EXERCISE PROMPT ::
Scan the entries for "question". Every line that holds it is to be copied.

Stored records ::
──────────────────────────────
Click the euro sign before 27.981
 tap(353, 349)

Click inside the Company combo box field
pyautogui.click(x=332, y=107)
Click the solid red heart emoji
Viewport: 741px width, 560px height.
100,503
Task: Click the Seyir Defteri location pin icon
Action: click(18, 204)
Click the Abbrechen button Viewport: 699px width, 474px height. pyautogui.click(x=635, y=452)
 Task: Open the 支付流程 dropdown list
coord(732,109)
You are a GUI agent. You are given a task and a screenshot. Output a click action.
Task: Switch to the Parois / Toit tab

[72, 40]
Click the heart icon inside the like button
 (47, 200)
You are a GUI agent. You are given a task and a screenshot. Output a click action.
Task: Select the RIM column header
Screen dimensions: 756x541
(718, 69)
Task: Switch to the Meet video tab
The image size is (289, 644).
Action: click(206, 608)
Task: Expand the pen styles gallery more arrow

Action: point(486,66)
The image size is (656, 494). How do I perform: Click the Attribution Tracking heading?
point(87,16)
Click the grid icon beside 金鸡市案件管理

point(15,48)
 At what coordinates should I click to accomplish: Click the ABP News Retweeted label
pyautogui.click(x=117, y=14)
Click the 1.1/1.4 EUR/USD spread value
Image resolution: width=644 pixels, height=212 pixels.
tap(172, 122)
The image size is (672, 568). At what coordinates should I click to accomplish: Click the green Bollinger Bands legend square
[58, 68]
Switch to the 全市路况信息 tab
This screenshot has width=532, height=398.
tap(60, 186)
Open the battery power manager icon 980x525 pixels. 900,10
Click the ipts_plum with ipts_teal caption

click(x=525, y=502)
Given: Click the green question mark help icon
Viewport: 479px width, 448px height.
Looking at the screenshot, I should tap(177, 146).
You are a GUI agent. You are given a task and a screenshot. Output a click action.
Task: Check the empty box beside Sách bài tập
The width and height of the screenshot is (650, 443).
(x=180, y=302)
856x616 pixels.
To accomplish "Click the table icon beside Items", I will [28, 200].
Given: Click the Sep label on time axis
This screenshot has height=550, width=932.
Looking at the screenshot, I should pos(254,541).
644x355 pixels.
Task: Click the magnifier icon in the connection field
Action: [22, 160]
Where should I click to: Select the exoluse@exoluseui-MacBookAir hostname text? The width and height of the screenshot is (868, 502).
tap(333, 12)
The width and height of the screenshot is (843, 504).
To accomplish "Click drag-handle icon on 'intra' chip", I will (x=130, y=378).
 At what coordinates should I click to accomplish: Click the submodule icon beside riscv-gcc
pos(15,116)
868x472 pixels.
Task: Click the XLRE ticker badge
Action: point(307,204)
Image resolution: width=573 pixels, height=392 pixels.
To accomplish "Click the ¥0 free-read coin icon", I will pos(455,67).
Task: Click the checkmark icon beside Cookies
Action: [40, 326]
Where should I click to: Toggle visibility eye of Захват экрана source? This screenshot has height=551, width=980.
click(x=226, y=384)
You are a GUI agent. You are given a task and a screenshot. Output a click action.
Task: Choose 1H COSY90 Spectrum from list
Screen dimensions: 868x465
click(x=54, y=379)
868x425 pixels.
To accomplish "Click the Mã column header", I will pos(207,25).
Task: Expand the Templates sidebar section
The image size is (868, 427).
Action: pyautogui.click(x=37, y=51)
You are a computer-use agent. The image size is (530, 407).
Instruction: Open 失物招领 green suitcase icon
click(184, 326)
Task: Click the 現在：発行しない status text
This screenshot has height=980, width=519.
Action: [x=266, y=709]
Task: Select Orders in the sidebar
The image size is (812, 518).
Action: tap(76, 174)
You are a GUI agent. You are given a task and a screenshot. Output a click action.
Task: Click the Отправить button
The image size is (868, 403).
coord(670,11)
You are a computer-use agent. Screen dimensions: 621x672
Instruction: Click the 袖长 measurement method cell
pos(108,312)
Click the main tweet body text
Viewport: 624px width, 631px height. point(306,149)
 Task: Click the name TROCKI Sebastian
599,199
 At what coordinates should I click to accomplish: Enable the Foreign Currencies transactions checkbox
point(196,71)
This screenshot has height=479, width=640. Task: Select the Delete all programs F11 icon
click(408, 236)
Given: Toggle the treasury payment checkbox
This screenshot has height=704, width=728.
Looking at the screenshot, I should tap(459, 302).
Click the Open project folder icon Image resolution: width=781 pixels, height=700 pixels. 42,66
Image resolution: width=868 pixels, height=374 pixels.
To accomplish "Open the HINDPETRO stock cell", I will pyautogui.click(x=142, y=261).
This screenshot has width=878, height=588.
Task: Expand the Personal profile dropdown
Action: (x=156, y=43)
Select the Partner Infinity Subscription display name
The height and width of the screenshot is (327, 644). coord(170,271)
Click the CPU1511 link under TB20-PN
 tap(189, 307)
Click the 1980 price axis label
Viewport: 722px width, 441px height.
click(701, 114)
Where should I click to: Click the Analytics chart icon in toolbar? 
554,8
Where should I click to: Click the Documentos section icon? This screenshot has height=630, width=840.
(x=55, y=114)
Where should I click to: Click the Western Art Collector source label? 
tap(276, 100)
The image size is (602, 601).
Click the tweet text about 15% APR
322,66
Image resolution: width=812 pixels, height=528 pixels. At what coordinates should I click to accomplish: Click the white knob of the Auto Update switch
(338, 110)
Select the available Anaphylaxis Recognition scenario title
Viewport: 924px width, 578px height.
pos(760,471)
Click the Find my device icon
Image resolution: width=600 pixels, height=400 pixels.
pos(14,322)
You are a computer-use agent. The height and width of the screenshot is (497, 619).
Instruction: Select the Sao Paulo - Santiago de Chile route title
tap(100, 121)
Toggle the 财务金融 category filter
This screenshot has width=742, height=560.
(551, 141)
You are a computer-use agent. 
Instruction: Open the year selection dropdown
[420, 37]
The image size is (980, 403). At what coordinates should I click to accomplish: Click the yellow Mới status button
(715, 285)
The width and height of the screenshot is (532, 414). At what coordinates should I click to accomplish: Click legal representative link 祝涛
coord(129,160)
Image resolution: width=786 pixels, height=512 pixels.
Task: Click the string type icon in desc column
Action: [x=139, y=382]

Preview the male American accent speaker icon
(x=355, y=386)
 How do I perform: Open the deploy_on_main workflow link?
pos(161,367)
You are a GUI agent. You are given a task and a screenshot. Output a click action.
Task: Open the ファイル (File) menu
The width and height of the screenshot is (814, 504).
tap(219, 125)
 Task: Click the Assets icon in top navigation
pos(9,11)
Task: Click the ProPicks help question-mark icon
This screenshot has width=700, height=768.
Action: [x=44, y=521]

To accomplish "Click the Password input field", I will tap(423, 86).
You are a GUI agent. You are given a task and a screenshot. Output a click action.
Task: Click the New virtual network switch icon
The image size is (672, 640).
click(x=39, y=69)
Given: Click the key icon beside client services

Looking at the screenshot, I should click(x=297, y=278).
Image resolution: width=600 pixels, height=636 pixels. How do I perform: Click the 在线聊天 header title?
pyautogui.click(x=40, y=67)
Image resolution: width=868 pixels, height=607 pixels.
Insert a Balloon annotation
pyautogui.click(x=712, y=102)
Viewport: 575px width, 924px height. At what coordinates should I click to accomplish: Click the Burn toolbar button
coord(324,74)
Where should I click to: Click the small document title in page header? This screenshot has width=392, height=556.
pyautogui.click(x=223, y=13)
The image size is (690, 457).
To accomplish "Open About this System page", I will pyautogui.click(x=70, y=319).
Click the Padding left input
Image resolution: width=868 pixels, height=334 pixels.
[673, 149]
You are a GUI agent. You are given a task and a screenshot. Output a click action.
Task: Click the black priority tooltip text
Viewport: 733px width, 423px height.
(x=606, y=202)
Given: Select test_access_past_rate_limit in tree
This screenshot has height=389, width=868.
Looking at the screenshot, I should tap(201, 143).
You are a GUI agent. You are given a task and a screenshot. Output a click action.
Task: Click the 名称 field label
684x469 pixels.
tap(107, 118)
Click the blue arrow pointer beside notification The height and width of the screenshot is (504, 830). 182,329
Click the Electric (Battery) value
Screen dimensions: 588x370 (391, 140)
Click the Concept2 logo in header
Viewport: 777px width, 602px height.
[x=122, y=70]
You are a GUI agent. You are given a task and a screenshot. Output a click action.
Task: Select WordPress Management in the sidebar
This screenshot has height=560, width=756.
──────────────────────────────
RESPONSE TO THIS EXERCISE ::
Given: Click the green question mark help icon
Task: Click the ProPicks help question-mark icon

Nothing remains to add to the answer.